While Chicago has been portrayed as a city that has been overwhelmed with violence in the Black community, a group of protesters gathered in front of the Chicago police headquarters on Wednesday night to charge that in fact the Chicago police department is systematically targeting African Americans in the city, leaving far too many dead at the hands of Chicago police officers.
A group of noteworthy attendees at the rally was the families of young people killed by the police, who publicly recounted the circumstances of their deaths and described how they have been trying to get answers and justice for their family members.
One of the organizers was Jason Ware, with works with an organization called We Charge Genocide in Chicago. Ware accused the department of systemic racial profiling of black and Hispanic youth. Ware pointed out that much national attention has rightly been directed at Ferguson, Missouri, after the police killing of 18-year-old Michael Brown, but he said the police in Chicago were also guilty of murdering Black youths.
“The Chicago police department has a disregard for black life and officers have impunity for the crimes they commit against black residents,” he told the Guardian in an email after the rally.
The date chosen for the rally wasn’t random: November 5 was the birthday of Rekia Boyd, who was killed by an off-duty police officer two years ago while she was hanging out with friends at Chicago’s Douglas Park at around 1:00 a.m. on March 21, 2012. Boyd, who would have turned 25 on Wednesday, was an innocent bystander when Detective Dante Servin, responding to a disturbance call, arrived on the scene, though he was off-duty.
Servin exchanged words with Antonio Cross, who was also in the park. After turning away, Servin, who was in his car, claims he saw Cross pull out a gun—but it was actually Cross’s cell phone.
Servin fired five shots “blindly” over his shoulder from his unregistered gun, hitting Cross in his thumb and striking Boyd in the head. She died the next day at Mount Sinai Hospital.
“lt’s a sad day when charges are warranted against a police officer, but we feel very strongly that in this particular case Ms. Rekia Boyd lost her life for no reason and that this defendant’s actions were reckless in shooting in that alleyway that was occupied,” the state’s attorney, Anita Alvarez, said of the case.

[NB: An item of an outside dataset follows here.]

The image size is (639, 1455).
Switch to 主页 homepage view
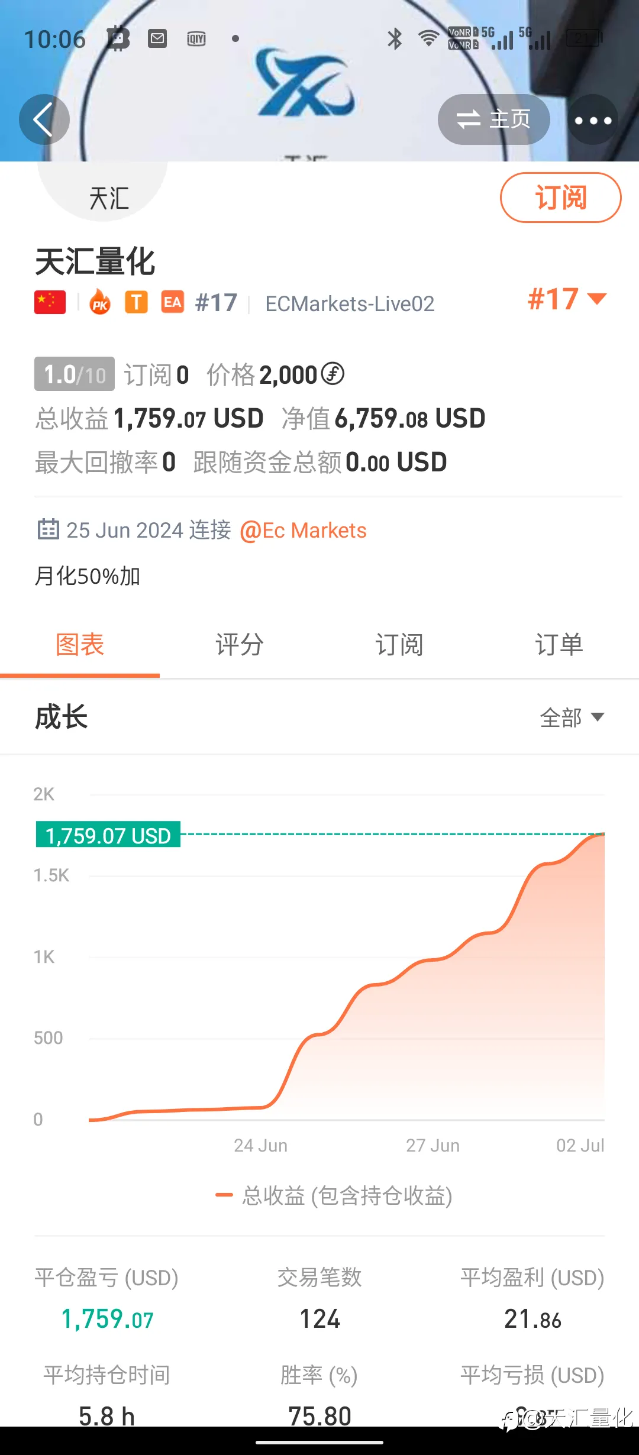click(x=493, y=119)
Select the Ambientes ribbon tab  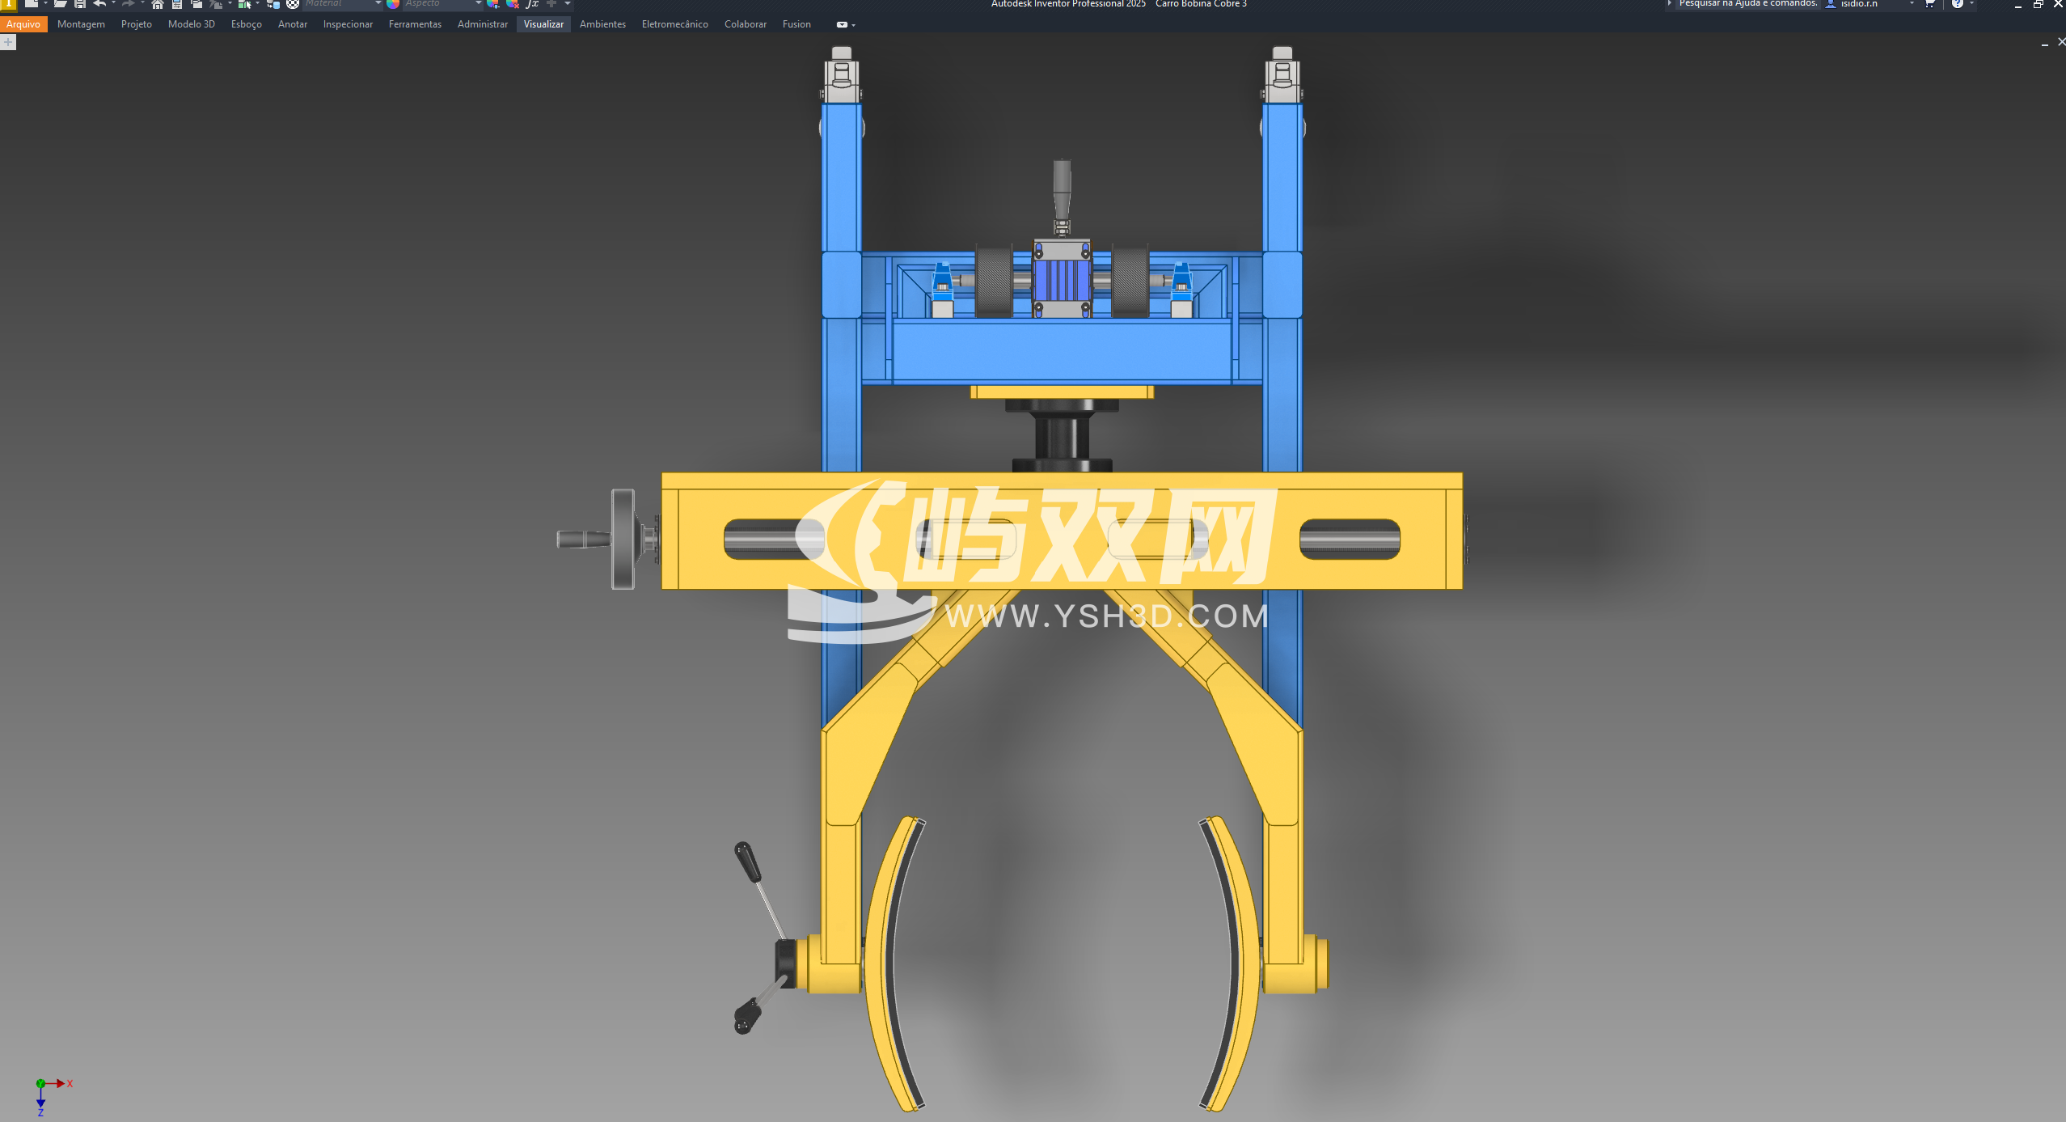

The city settled a $4.5 million wrongful death lawsuit with Boyd’s family this past March. When Servin was charged with involuntary manslaughter, it was the first time in more than 15 years a Chicago police officer was criminally charged. But many in the Black community wanted him charged with second-degree murder since he fired into a crowd over his shoulder.
Servin’s trial starts in December and is sure to be a tense and closely watched proceeding.
At Wednesday’s rally, demonstrators led a list of demands in front of local news TV cameras.
Among them was a demand that Cook County state’s attorney Alvarez investigate the department’s “disproportionate use of deadly force” against residents in predominantly black neighborhoods of Chicago.
“We need more transparency from our local police department,” William Calloway, one of the organizers, said, according to The Guardian. “The police department needs to be more accountable to the community.”
Calloway said tensions between the police and Black communities were high across the country, but especially so in Chicago.
“There are certain black neighborhoods in Chicago that are targeted by police,” he said. “And there’s a lot of frustration starting to boil inside of these neighborhoods because we are not receiving justice for the wrongdoings of the police force.”